* begin *

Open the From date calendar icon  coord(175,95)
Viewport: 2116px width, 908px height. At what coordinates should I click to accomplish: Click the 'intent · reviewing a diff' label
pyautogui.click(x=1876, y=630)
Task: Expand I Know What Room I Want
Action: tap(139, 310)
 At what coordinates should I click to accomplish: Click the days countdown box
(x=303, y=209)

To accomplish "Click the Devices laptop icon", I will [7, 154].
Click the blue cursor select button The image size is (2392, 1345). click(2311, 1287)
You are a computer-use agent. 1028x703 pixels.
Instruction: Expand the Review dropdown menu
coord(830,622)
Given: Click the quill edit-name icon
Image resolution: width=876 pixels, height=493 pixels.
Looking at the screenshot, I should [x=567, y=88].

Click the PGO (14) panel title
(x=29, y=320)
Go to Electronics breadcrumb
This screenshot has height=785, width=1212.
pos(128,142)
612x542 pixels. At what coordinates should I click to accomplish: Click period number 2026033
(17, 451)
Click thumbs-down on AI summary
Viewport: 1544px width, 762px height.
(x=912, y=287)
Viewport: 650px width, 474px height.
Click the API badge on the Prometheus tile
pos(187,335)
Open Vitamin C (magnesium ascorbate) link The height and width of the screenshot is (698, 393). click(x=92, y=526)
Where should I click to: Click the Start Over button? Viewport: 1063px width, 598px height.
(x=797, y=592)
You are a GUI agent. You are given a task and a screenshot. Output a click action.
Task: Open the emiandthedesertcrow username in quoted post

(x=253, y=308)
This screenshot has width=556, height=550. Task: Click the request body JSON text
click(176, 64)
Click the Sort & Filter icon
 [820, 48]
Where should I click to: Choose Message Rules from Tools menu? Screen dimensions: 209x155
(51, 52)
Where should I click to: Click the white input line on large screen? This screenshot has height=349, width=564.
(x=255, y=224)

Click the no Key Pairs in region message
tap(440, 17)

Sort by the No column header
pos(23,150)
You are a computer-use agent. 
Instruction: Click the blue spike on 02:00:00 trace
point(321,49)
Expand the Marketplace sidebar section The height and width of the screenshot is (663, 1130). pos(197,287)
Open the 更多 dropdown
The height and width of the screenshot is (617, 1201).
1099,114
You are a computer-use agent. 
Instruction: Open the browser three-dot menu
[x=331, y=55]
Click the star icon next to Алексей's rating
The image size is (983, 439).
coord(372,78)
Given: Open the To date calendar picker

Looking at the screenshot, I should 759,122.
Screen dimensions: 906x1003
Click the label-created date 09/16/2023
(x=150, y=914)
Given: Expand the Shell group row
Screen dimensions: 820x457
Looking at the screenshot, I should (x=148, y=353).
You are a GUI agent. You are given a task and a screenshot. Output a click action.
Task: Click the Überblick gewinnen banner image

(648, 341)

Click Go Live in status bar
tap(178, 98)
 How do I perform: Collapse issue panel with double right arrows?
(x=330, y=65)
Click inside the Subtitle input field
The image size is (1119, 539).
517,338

* end *

WHAT IS BEING ASKED:
Locate every line in the records above that contains the string "icon" and copy each one. Matching is case-sensitive.

RESULT:
Open the From date calendar icon  coord(175,95)
To accomplish "Click the Devices laptop icon", I will [7, 154].
Given: Click the quill edit-name icon
Click the Sort & Filter icon
Click the star icon next to Алексей's rating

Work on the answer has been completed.